> _Problem_
Your answer should be only the lines below from the one with "Click the map" to the one with "Tick the checkbox", repeated exactly, ends included.

++++ Data

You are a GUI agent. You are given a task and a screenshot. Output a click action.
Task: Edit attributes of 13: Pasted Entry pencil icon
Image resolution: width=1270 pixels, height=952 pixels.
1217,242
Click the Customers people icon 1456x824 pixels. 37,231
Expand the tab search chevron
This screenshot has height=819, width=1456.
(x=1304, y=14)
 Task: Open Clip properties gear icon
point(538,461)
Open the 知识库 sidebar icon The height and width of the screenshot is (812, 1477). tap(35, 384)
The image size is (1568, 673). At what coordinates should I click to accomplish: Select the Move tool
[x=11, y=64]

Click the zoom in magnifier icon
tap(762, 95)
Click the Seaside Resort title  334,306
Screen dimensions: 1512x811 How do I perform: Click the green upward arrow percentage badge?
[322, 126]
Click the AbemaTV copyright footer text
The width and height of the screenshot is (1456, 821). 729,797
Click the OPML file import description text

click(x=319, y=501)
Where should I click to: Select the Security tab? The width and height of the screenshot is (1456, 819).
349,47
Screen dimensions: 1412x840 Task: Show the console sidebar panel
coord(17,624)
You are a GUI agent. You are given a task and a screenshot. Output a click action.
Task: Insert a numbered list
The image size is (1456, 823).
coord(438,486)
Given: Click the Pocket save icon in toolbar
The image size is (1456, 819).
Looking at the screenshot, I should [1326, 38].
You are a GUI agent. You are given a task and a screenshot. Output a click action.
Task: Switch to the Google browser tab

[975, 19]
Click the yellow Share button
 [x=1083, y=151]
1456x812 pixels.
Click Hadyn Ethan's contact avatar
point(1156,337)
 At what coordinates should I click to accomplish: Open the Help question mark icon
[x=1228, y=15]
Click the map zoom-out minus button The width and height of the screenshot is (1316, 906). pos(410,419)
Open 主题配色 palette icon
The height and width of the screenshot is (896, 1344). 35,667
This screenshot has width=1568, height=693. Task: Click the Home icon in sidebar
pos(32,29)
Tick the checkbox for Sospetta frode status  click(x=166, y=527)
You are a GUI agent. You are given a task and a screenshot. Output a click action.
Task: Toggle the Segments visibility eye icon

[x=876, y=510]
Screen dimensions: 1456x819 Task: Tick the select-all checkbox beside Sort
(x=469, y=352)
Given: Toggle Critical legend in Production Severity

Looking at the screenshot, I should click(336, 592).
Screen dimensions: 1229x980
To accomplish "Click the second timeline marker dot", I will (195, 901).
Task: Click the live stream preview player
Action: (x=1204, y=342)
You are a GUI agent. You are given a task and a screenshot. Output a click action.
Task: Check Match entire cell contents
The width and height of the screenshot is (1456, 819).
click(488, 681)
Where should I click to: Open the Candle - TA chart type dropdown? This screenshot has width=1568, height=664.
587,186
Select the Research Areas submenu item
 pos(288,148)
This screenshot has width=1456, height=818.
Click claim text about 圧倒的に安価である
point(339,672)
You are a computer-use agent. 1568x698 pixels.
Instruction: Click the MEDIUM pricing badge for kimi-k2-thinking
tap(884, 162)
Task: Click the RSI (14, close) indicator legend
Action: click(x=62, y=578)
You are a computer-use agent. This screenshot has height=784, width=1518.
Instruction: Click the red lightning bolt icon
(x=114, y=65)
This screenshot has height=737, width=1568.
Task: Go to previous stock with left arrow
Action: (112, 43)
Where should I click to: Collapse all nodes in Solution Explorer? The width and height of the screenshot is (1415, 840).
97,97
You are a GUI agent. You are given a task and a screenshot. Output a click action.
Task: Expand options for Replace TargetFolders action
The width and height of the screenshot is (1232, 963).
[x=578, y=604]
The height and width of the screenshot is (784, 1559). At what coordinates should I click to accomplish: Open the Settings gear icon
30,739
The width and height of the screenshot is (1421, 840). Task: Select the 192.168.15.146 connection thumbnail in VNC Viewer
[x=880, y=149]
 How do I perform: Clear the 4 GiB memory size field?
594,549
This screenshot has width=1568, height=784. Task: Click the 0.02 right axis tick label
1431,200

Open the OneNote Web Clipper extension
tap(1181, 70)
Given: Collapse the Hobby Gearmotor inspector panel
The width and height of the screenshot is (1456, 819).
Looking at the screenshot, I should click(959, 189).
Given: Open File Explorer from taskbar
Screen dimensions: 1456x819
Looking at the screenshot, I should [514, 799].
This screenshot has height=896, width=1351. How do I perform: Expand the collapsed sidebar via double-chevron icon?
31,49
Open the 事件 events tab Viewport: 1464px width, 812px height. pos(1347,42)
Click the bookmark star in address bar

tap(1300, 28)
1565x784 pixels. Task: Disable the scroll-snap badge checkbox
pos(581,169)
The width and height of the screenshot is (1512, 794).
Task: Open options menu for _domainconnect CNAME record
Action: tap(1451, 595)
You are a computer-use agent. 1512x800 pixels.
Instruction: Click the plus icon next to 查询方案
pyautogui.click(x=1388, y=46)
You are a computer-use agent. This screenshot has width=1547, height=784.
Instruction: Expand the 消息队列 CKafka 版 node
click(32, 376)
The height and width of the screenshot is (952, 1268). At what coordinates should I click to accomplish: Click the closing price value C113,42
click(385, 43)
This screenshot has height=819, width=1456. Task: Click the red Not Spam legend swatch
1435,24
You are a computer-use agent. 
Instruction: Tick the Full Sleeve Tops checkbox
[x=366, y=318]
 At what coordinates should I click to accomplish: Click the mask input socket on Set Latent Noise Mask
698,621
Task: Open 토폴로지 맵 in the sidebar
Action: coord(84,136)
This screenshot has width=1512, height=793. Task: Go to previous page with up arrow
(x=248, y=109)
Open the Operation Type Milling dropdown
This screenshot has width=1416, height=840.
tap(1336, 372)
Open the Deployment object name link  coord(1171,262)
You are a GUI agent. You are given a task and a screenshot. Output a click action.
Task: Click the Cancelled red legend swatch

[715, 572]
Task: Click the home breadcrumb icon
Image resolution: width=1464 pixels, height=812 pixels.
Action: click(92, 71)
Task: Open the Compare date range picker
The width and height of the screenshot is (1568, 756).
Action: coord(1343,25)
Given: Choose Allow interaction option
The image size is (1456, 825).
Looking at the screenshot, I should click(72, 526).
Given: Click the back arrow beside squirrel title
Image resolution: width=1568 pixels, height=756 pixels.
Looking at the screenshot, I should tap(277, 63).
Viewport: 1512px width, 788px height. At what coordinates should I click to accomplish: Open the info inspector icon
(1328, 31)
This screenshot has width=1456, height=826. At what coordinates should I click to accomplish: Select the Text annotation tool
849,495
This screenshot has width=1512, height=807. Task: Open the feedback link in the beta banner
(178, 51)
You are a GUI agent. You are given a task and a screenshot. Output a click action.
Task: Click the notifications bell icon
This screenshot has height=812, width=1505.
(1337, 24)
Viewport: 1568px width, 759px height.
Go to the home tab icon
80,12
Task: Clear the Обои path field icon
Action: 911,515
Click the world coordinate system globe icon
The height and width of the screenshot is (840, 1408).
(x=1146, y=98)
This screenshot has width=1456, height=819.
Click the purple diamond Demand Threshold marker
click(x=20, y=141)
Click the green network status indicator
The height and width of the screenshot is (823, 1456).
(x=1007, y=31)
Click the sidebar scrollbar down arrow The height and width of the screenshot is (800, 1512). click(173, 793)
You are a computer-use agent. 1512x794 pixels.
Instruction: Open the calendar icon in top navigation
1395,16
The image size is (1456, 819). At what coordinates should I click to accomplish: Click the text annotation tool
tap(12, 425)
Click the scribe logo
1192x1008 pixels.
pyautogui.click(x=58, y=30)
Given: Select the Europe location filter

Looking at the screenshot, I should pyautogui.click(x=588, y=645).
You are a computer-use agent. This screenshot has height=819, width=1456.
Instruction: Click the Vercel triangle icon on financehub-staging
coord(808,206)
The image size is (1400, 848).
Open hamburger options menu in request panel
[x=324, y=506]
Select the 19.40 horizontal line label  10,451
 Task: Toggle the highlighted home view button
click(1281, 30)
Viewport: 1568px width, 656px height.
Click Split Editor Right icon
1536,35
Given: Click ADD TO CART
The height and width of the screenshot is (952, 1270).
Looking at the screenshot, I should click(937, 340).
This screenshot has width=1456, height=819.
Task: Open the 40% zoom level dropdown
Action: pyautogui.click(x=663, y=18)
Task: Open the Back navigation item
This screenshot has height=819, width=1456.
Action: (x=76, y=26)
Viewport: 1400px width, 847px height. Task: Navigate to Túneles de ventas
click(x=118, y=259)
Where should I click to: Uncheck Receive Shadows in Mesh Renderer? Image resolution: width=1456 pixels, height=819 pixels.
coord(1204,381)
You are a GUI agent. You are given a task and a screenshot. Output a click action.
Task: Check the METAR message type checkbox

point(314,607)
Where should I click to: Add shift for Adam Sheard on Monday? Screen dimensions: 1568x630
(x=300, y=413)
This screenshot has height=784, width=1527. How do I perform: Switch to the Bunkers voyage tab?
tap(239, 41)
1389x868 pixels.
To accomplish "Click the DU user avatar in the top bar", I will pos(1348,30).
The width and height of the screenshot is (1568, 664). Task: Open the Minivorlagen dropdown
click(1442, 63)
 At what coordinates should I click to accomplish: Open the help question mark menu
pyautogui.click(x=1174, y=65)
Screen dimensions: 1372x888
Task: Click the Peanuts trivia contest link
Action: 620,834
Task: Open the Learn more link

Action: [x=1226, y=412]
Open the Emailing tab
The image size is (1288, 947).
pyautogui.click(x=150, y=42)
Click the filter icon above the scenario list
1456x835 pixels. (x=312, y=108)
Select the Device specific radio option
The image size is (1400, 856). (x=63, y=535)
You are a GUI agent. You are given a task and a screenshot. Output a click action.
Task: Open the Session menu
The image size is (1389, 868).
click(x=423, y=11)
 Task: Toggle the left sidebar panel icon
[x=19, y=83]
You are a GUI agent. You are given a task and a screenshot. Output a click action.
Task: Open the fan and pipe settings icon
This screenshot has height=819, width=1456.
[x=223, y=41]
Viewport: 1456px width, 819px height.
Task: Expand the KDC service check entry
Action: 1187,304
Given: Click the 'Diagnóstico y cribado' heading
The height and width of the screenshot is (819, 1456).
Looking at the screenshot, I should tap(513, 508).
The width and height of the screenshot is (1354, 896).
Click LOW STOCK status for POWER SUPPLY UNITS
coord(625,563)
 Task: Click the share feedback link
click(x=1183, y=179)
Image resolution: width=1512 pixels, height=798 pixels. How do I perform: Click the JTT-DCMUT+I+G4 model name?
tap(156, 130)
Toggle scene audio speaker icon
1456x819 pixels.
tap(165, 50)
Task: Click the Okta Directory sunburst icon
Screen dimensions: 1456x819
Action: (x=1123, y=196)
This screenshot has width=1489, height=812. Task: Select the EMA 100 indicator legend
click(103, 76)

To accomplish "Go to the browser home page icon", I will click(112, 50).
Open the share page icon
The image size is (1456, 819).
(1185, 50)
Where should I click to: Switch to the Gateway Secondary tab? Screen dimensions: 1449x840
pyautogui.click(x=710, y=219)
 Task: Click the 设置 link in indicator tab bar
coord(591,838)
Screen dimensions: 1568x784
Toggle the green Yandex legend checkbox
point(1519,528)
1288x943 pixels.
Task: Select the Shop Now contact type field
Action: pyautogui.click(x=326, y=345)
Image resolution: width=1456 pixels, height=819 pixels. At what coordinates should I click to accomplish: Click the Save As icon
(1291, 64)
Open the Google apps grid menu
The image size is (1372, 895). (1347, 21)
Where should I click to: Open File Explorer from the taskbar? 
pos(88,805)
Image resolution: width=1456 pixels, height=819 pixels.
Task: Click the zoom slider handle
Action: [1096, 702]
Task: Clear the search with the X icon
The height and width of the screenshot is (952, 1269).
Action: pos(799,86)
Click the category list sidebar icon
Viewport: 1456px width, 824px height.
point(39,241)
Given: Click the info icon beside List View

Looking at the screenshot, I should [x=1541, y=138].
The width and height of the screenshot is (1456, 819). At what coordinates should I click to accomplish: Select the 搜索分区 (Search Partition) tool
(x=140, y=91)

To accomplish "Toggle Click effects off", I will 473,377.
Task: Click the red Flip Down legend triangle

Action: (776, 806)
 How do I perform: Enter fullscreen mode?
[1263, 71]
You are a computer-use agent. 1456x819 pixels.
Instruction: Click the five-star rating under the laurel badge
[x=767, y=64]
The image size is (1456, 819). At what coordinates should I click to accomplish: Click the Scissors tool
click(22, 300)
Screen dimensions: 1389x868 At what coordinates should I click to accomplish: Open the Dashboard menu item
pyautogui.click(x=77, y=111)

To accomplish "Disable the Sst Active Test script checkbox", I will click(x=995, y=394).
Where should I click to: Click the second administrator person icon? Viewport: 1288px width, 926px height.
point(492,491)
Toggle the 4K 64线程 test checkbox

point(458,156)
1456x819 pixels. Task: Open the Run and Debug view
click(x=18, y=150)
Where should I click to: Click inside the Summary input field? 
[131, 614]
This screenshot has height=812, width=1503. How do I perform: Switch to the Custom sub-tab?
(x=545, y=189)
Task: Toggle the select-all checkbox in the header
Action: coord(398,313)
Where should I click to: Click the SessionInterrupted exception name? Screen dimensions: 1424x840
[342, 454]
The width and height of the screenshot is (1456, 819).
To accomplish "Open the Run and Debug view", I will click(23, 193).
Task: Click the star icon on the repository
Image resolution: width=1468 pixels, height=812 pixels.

++++++++

> _The answer_
Click the map zoom-out minus button The width and height of the screenshot is (1316, 906). pos(410,419)
Open 主题配色 palette icon
The height and width of the screenshot is (896, 1344). 35,667
This screenshot has width=1568, height=693. Task: Click the Home icon in sidebar
pos(32,29)
Tick the checkbox for Sospetta frode status  click(x=166, y=527)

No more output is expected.